Grimly, Margo tied herself to a lifeline and tied one around the gasping Welshman. Koot was fighting to secure the raft to another tree, braced on one foot and one knee while he struggled with coiled cable and vicious wind and current.

"KOOT! TIE A LIFELINE!"

Before he could respond, another tree went CRACK! The raft lurched underfoot. Margo fell flat. She caught a glimpse of Koot in a strobe-flare of lightning. He was sawing frantically at the other cable with his own knife. Then they spun free. The river sucked them downstream. Margo whimpered, but forced herself to crawl forward.

"Get a lifeline on!" she shouted at him.

Koot, looking numb and shaken, fumbled for a rope.

Then lightning flared and Margo caught sight of the rapids.

"Oh, God ... Oh, GOD..."

Margo groped blindly for a paddle, a pole, anything she could use to shove off those looming rocks. The river spat them at those rapids like a watermelon seed in a millrace. Margo found breath to scream just once. Then she was fighting for survival in the strobe-lit night. Every time lightning flared, she shoved the paddle at anything that looked dark. Usually the paddle connected sickeningly with solid stone, jarring her whole body with bruising force.

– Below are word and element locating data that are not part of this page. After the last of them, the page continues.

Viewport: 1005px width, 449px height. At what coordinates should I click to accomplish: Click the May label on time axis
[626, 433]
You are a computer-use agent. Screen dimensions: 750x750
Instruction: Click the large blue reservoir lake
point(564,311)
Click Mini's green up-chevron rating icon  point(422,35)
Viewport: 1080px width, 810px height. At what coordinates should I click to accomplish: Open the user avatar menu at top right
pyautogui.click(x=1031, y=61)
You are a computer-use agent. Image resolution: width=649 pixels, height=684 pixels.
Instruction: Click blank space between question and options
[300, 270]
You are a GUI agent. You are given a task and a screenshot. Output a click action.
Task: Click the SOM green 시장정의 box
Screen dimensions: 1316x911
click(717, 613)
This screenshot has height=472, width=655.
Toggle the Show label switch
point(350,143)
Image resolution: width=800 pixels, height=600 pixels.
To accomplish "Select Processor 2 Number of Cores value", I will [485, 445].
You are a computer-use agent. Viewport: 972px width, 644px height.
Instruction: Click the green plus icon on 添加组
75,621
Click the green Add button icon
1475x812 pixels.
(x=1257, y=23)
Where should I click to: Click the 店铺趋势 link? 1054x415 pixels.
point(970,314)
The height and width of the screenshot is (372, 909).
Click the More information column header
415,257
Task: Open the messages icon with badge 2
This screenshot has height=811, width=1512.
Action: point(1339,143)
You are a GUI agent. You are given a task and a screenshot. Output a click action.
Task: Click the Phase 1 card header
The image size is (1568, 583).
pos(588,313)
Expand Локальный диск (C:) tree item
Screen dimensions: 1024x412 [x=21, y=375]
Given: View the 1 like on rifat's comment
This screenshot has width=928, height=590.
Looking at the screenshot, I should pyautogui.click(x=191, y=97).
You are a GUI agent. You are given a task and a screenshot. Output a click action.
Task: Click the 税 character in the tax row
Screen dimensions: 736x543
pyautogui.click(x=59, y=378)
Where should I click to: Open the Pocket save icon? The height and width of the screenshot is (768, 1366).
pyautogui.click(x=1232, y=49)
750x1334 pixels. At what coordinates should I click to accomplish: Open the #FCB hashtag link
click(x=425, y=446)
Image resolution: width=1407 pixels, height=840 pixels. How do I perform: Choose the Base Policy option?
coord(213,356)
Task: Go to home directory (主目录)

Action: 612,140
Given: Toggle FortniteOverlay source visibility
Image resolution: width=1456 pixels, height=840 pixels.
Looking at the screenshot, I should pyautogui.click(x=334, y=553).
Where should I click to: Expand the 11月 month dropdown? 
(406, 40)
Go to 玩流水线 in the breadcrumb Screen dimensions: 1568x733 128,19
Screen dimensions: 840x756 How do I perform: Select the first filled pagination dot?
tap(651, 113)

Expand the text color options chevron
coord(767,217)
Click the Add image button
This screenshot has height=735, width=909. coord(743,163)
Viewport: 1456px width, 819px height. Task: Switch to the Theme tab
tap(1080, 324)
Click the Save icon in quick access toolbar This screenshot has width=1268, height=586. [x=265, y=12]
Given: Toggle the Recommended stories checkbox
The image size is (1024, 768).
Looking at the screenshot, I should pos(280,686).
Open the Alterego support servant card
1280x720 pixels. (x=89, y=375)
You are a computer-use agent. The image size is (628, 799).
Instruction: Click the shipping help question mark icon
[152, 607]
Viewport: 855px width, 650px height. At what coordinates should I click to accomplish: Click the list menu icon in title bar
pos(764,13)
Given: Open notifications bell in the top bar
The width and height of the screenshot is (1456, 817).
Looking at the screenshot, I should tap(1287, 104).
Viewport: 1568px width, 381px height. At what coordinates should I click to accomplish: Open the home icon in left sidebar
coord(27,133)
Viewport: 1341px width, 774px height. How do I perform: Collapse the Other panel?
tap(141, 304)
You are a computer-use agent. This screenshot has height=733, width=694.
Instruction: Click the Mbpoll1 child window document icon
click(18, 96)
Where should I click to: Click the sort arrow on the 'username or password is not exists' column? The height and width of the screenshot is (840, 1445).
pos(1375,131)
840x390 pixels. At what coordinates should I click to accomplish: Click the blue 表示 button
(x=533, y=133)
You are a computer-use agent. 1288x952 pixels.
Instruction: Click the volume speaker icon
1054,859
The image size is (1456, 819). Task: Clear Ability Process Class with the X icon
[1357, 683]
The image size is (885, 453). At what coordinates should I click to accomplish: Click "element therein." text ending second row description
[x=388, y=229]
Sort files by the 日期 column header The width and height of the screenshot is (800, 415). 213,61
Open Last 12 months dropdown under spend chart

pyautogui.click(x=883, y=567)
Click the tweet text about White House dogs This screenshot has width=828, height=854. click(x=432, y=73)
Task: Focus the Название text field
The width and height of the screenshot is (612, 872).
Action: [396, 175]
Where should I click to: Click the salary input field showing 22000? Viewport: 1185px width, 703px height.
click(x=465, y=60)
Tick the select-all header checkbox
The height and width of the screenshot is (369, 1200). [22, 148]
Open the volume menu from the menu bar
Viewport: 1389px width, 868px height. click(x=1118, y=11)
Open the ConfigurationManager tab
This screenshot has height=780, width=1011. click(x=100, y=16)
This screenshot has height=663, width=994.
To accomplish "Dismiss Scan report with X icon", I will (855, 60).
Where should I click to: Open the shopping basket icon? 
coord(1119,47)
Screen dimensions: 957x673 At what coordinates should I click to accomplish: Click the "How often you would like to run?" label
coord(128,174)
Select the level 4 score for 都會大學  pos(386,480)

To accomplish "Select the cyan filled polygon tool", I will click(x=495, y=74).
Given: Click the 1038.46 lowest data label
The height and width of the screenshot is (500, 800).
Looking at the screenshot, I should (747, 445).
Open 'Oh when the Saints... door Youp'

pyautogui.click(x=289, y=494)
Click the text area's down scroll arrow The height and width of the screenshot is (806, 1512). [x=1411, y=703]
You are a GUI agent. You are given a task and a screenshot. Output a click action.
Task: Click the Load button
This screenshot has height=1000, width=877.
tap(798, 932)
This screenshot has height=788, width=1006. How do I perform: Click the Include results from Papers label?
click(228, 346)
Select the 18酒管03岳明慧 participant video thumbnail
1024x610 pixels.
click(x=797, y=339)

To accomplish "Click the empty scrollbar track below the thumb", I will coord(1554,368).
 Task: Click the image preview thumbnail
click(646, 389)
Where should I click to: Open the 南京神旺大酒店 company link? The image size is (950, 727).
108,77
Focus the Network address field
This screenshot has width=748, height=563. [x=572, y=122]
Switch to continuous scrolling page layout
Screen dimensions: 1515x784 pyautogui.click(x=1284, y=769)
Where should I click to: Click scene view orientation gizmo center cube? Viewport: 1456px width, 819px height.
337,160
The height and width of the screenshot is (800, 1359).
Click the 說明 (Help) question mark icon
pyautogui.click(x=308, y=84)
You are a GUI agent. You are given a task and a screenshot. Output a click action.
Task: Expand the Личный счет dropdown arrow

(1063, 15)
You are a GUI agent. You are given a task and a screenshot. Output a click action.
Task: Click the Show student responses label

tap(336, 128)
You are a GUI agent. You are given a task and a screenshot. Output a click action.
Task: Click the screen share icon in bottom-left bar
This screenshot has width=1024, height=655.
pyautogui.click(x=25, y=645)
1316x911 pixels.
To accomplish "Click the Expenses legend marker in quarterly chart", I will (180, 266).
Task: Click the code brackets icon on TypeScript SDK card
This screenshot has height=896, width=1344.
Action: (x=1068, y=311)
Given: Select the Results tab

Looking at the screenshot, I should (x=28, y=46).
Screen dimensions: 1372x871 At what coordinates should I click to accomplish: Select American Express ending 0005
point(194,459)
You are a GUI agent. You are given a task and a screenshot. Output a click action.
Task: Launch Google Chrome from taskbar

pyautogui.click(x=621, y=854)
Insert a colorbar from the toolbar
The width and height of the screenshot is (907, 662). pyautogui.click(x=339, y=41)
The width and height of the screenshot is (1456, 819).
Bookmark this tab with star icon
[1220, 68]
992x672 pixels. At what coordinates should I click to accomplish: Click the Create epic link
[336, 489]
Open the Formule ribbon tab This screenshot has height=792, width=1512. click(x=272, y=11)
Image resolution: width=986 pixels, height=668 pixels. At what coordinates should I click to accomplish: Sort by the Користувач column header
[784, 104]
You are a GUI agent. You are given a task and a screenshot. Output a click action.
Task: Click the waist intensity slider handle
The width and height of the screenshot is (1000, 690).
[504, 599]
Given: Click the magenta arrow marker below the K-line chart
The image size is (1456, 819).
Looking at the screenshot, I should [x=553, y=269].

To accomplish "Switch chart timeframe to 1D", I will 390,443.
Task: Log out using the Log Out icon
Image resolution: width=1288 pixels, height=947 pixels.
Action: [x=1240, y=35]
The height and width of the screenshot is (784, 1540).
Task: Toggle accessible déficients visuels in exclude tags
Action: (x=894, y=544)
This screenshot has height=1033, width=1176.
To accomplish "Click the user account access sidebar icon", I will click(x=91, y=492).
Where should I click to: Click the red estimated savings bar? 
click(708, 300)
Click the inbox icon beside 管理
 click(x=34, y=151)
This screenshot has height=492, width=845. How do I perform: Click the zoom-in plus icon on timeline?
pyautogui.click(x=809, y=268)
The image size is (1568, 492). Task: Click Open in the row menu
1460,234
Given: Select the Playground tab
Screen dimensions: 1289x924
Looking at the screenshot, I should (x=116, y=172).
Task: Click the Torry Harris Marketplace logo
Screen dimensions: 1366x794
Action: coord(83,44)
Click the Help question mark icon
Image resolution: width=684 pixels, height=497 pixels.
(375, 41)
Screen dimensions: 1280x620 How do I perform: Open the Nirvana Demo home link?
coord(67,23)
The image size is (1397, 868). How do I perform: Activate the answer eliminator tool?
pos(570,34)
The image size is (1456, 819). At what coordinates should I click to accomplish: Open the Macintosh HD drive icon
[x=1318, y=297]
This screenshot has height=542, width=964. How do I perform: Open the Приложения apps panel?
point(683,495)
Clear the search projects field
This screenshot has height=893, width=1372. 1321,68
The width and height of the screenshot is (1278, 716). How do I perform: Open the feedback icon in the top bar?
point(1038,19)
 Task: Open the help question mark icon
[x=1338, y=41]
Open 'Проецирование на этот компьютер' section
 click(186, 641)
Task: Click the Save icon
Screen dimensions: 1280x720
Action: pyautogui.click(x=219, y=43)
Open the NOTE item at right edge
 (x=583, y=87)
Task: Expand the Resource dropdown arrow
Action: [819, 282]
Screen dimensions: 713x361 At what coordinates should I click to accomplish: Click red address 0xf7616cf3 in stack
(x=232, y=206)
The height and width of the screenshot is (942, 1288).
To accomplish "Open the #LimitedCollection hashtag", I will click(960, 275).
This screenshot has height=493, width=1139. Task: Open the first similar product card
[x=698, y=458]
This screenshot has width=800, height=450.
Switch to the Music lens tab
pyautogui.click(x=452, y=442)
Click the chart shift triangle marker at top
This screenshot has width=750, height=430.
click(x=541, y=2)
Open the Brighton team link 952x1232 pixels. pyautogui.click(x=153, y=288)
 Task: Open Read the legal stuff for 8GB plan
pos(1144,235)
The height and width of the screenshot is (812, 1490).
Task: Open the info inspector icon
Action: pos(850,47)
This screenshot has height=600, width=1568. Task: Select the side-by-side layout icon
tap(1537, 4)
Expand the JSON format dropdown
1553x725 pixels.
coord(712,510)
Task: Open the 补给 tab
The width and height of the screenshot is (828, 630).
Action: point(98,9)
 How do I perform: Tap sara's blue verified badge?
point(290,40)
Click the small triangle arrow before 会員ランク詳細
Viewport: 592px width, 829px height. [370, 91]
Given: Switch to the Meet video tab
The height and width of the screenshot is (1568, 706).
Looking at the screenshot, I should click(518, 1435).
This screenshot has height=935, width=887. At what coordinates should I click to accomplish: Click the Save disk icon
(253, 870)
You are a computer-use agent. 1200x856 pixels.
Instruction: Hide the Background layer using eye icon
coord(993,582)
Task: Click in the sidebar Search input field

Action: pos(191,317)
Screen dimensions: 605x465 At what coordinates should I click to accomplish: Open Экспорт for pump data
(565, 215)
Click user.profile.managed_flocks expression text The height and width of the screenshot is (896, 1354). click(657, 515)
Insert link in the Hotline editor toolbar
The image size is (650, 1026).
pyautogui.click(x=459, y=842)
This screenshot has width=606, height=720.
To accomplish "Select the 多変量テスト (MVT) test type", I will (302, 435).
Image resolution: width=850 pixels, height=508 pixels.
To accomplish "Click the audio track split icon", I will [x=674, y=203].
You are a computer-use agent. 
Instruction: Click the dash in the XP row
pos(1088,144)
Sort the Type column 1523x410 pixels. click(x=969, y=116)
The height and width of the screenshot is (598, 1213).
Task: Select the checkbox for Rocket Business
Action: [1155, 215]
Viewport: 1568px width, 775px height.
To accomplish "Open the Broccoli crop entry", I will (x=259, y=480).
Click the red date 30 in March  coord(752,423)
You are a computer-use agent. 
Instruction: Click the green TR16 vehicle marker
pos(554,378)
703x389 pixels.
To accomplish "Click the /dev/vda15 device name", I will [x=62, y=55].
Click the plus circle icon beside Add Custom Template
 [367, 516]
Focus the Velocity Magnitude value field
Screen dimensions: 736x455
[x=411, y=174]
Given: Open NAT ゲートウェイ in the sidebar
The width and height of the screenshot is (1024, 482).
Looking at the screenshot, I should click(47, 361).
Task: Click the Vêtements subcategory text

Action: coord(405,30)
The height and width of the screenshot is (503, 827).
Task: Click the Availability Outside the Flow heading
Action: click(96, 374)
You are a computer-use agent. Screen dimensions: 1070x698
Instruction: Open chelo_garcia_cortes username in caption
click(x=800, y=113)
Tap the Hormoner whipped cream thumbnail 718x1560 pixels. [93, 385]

The raft spun, lurched, plunged through the darkness. Spray and rain battered them. Margo couldn't hear anything but the roar of water. If anyone yelled for help, she'd never hear them.

Another shock shook them. A rock nobody'd seen. The whole raft shuddered, bounced off, rocked sideways over a lip of water, dropped sickeningly. The impact jarred her breath out, then they plunged on. She had no idea half the time if she faced upriver or down. Another jolt shook the raft It can't take much more of this, it'll come apart on us ...

The raft lurched-then either it or Margo was abruptly airborne. Margo screamed. She came down in the water. The muddy Limpopo closed over her head. Margo fought to find her lifeline. The current was savage. She couldn't move against it She swallowed water, strangled, knew that if she hit a submerged rock, she would die.

Her face broke the surface. She was moving...

Kynan Rhys Gower grabbed her hair and pulled. Margo groped for his arm, his waist. She slithered forward into his lap. The raft rocked violently, spun in a new direction ...

Then quieted.

They still raced through the darkness like a cork over Niagara Falls, but they'd made it alive through the rapids.

Margo quietly threw up in Kynan's lap, disgorging the water she'd swallowed. He pounded her back, helping her cough it out. Then he helped her sit up and made sure she'd suffered no broken bones. Margo winced a few times, but the worst she'd endured was bruises. Koot watched silently.